Enhancing automatic diagnosis of thyroid nodules from ultrasound scans leveraging deep learning models.
Authors
Affiliations (4)
Affiliations (4)
- Applied Mathematical Physics Research Group, Physics Department, Faculty of Science, Mansoura University, Mansoura, 35516, Egypt. [email protected].
- Technology of Radiology and Medical Imaging Department, Faculty of Applied Health Sciences Technology, Menoufia University, Shibin el Kom, 32951, Menoufia, Egypt. [email protected].
- Department of Electrical Engineering, Faculty of Engineering, Kafrelsheikh University, Kafr El-Sheikh, Egypt.

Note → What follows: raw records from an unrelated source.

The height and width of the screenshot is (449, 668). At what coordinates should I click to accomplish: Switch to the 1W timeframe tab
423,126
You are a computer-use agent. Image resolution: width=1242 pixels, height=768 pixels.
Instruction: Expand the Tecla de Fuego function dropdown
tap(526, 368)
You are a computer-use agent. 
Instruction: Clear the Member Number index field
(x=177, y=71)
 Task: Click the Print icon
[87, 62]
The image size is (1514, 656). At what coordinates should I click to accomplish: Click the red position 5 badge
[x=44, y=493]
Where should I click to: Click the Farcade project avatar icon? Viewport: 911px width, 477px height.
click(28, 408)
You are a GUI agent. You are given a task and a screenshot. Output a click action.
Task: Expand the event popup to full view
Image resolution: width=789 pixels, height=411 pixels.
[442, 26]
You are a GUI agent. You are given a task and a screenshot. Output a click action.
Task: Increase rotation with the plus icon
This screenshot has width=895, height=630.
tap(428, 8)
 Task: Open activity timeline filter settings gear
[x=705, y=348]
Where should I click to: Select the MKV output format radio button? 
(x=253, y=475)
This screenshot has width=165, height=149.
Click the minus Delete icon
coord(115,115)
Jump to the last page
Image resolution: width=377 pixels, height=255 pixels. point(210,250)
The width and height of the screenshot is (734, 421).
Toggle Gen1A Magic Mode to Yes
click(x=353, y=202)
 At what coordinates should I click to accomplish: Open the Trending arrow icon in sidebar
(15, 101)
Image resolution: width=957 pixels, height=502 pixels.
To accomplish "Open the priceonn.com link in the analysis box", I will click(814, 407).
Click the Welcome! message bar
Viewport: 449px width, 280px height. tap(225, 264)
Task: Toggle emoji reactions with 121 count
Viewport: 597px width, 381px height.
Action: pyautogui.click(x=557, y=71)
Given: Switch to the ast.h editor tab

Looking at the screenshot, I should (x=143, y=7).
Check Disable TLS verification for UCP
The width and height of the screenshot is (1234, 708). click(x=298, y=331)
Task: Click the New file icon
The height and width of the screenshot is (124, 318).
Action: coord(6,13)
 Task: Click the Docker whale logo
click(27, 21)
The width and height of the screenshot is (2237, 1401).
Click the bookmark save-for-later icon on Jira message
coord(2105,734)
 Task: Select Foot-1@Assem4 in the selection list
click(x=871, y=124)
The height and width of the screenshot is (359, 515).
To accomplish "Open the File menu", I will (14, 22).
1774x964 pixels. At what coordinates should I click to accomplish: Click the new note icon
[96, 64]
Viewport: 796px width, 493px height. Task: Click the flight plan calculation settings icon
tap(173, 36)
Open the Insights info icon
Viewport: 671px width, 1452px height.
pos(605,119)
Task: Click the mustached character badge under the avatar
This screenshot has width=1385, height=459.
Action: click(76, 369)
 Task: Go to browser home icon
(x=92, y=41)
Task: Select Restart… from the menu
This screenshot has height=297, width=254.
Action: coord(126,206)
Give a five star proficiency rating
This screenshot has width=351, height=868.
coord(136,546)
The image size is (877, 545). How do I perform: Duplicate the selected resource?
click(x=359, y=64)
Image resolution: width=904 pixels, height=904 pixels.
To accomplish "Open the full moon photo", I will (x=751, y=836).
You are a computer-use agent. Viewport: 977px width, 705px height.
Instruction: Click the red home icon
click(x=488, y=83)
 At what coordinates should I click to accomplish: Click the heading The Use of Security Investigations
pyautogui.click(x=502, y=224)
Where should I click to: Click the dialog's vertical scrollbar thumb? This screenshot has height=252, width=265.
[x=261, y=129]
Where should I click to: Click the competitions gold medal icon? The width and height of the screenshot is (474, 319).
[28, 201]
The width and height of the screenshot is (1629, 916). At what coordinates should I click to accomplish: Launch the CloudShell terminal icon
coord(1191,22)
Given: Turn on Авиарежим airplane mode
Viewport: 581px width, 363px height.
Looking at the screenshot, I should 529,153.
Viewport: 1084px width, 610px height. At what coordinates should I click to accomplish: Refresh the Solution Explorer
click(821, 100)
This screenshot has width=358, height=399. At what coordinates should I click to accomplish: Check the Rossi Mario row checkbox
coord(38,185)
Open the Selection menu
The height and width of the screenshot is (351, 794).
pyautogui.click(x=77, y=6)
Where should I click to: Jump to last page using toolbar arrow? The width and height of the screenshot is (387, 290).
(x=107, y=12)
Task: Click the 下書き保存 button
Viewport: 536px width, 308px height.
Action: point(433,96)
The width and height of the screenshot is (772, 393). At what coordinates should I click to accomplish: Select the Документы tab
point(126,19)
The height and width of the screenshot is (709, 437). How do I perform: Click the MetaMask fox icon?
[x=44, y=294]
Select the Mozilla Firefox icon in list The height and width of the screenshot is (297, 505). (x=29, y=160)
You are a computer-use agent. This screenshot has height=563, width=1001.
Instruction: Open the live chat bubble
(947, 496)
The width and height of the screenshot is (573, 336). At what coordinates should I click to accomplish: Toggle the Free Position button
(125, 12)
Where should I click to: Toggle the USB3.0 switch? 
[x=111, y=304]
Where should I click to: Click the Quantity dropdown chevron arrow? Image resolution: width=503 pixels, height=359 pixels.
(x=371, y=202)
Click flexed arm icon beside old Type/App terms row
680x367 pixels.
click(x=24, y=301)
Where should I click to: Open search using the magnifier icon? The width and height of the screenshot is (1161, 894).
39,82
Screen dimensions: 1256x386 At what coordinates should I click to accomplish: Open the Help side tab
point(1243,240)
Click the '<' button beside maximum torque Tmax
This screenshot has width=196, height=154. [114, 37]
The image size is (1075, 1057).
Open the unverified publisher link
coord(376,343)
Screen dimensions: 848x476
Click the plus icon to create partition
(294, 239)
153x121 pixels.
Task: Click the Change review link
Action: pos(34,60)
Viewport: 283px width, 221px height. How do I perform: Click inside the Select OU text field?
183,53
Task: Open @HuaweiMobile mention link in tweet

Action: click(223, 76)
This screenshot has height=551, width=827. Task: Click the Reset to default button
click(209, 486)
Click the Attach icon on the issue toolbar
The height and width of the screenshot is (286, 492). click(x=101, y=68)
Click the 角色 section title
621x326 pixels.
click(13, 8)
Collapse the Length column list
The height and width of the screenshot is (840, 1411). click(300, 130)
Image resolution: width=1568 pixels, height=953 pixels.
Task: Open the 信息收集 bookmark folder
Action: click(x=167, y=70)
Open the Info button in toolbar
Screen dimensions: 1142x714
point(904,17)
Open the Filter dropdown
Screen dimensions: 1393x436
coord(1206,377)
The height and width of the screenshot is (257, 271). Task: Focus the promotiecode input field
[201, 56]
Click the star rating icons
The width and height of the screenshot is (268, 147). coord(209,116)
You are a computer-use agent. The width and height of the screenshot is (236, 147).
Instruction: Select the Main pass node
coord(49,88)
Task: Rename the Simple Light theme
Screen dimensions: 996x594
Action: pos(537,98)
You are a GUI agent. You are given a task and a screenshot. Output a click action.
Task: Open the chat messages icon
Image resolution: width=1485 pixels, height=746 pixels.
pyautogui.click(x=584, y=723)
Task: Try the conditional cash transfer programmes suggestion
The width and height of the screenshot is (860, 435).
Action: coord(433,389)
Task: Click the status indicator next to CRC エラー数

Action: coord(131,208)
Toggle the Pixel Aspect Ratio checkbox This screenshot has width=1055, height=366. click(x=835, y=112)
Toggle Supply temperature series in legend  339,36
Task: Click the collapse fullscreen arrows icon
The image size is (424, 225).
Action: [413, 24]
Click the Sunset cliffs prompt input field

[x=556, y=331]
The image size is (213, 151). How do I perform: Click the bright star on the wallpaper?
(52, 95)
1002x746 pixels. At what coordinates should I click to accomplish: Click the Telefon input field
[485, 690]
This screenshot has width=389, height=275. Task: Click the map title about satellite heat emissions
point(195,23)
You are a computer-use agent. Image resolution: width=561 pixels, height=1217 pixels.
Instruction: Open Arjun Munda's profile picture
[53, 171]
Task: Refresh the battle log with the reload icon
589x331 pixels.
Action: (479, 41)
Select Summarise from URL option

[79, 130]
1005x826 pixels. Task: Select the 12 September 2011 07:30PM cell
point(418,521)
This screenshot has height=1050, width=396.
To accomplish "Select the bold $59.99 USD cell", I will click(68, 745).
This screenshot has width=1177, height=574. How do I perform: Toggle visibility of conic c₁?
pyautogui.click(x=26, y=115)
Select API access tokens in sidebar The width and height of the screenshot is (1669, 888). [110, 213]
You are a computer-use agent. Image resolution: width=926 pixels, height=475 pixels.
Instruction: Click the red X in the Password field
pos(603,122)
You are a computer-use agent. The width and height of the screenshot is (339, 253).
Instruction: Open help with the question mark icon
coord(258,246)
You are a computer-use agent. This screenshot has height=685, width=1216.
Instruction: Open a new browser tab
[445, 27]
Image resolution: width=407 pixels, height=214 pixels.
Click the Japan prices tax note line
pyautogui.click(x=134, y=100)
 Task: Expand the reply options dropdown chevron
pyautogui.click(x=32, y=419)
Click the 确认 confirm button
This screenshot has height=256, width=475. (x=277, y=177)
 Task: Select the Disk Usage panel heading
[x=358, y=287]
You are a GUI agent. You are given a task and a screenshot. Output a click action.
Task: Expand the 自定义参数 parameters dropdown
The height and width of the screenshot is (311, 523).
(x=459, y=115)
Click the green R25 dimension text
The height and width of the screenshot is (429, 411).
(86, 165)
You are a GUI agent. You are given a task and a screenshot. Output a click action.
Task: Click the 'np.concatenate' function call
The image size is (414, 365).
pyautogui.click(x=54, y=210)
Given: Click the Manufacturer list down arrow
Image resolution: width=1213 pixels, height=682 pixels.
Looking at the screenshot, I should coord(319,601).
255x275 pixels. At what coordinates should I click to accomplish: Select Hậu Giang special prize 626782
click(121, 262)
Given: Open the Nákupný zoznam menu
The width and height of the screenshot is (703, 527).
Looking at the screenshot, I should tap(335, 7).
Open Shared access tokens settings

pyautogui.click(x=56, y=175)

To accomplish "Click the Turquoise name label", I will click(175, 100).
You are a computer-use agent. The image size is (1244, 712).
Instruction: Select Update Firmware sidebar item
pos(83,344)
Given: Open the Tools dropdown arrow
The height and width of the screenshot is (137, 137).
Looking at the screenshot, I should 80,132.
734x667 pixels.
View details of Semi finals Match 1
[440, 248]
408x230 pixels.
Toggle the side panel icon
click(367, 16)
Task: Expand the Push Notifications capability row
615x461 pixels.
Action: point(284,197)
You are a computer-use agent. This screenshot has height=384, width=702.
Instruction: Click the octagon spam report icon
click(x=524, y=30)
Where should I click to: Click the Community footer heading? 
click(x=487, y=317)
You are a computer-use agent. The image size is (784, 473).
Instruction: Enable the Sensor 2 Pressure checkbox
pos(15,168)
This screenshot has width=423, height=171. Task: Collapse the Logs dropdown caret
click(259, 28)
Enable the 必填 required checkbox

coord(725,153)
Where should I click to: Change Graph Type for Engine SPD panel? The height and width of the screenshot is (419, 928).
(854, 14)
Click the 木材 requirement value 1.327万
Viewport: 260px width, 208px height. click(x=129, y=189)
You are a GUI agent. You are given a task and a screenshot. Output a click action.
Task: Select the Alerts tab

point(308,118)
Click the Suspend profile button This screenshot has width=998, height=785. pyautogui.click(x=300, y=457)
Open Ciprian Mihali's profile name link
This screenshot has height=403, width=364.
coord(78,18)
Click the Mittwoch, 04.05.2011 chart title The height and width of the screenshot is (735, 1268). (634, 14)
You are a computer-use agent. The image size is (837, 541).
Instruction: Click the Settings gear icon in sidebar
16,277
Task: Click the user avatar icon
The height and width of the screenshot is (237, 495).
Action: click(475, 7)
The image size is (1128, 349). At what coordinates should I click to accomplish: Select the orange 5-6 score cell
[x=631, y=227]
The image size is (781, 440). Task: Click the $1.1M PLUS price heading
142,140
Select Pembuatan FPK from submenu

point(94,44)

- Applied Mathematical Physics Research Group, Physics Department, Faculty of Science, Mansoura University, Mansoura, 35516, Egypt.
Abstract
The thyroid gland is prone to various diseases, including thyroid nodules. Ultrasound is the primary diagnostic tool, but classification accuracy is often limited by radiologist expertise. Integrating Artificial Intelligence, particularly Deep Learning, offers the potential to enhance diagnostic reliability. This study investigates whether transfer-learning Convolutional Neural Networks (CNNs) can reliably classify TNs using a publicly available, biopsy-verified ultrasound dataset of 483 images (197 benign, 286 malignant). Nine pre-trained CNNs (ResNet50, ResNet101, VGG16, VGG19, DenseNet121, EfficientNetB0, InceptionV3, InceptionResNetV2, and Xception) were evaluated with transfer learning, data augmentation, class balancing, and tenfold cross-validation. ResNet50 achieved the best performance (accuracy 96.90%, Area Under the Receiver Operating Characteristic Curve (AUC) 0.97, precision 96.93%, recall 96.90%, F1-score 96.90%), followed by ResNet101 (94.75% accuracy, AUC 0.95) and EfficientNetB0 (93.09% accuracy, AUC 0.94). Other models achieved accuracies between 87-90% with AUC values of 0.89-0.93. Augmentation and balancing strategies effectively reduced class bias and improved generalization across all models. These findings highlight the superiority of ResNet50 while underscoring the broader potential of CNN-based transfer learning as a reliable decision-support approach for thyroid nodule classification.